The Nintendo DS doesn't need any more below-average collections of brain-training minigames. By extension, that means the Nintendo DS doesn't need Brain Voyage. It's yet another substandard compilation of logic puzzles that fails to do anything new or interesting.
Like with Brain Age, Brain Voyage's puzzles were created by an "expert," in this case mathematician Dr. Reiner Knizia. Unlike Brain Age's doctor, who claims to be able to improve your cognitive abilities, Dr. Knizia seems to be in the game only to take credit for designing the puzzles. This is a stretch because many of the games are clones of existing games such as Memory or Minesweeper, and some of them, such as sliding tiles to unscramble a picture, have been around for hundreds of years. Perhaps he invented a time machine we didn't know about...
Brain Voyage's 16 puzzles are spread among cities across the globe. When you complete a puzzle, you earn a medal as well as coins. The better your performance on a puzzle, the better your reward. Coins are used to unlock new cities as well as puzzle variations. Each puzzle has five variations, for a total of 80 puzzles. This may seem like a good number, but not all of the games are equally enjoyable. One of the best games is a poker/solitaire hybrid in which you're dealt cards and then must try to place them in a grid to make the best hands. Another good one is Carnival, in which you must divvy up dancers onto parade floats according to their number. The Minesweeper clone, Ice Cap, is also enjoyable--especially when it introduces hexagons on the playfield.

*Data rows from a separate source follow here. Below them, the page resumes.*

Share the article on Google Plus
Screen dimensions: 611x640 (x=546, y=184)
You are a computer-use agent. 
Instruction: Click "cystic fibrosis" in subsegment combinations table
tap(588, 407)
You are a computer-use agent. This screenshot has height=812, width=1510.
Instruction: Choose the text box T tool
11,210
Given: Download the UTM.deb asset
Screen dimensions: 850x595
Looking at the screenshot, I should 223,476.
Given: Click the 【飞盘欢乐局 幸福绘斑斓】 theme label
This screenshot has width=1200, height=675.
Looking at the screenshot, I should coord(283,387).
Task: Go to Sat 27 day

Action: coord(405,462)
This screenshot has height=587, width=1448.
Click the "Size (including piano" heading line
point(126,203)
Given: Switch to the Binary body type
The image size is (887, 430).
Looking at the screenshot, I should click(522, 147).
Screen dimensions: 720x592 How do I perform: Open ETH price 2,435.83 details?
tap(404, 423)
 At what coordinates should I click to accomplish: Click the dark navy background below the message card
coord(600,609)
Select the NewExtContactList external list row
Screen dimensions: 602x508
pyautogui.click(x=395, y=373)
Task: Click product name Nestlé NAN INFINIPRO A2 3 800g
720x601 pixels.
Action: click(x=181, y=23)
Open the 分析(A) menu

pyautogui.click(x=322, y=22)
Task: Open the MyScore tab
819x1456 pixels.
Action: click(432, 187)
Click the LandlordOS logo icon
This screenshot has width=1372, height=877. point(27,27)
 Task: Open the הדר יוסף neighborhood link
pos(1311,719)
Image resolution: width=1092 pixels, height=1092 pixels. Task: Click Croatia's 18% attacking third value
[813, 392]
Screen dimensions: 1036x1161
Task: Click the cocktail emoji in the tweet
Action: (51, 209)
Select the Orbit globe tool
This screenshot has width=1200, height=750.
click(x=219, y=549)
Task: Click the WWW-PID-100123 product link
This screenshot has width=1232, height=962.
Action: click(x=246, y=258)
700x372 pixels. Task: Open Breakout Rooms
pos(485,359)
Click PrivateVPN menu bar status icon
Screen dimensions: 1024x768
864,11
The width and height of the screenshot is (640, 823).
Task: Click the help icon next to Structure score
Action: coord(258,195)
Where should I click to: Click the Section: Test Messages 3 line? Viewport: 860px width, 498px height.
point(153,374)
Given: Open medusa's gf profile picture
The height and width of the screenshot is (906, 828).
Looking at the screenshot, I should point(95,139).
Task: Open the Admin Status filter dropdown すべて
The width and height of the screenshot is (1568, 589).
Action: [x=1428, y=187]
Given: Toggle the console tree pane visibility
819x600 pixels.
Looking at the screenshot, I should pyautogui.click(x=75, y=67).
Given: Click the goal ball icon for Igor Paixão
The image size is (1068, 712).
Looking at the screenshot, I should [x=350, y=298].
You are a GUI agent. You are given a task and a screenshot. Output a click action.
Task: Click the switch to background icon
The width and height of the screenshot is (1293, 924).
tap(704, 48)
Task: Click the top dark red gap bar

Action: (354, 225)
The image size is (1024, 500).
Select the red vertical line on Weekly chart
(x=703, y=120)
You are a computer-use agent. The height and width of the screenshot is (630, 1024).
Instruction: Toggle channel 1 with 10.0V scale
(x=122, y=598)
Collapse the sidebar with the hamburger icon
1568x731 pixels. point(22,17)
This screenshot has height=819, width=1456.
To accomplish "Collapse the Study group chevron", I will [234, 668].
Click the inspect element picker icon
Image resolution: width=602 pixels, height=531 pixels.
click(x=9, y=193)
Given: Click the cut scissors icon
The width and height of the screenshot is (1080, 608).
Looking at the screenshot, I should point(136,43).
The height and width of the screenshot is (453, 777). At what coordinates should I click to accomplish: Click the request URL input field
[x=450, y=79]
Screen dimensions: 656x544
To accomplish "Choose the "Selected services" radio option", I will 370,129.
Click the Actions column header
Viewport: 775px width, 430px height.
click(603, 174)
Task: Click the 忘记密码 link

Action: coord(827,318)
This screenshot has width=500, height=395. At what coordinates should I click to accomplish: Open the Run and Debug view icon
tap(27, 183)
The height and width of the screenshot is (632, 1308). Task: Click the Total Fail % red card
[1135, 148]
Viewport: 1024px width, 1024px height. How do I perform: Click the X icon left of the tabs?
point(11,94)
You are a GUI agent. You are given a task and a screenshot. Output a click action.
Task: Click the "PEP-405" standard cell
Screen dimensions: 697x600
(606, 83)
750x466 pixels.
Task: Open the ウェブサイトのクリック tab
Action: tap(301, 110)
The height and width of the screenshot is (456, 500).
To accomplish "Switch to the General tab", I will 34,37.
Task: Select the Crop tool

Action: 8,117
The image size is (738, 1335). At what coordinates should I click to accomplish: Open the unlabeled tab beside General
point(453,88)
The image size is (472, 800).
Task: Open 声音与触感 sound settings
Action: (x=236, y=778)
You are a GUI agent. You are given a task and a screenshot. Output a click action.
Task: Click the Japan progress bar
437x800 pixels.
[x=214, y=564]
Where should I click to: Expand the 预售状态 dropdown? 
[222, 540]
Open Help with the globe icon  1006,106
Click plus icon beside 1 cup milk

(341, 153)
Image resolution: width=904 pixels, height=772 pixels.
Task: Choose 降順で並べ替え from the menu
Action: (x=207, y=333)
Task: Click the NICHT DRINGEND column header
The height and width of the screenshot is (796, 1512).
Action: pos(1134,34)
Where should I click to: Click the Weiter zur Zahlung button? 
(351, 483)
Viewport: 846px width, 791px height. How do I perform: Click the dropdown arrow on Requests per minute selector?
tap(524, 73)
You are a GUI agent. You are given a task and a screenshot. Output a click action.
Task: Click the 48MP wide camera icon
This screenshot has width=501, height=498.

The rest of the games are either uninteresting, frustrating, or both. There's a maze challenge that's made more difficult because of inconsistent touch-screen controls; a game where all you do is count sea life; and a real snoozer in which you must memorize the order in which musicians play. A few of the puzzles, such as the one where you must zero out equations by addition, subtraction, multiplication, and division, are significantly more challenging than the others, and there are no hints to help when you're in a bind. The game is also quite demanding with its medal requirements, which is a problem when you've done your best and still can't get a medal. The lack of hints is a problem because if you're unable to earn medals you can't unlock any new areas. Every once in a while the good doctor will have pity on you and give you a few perseverance coins, but these aren't much help later in the game when the cities and puzzles are expensive.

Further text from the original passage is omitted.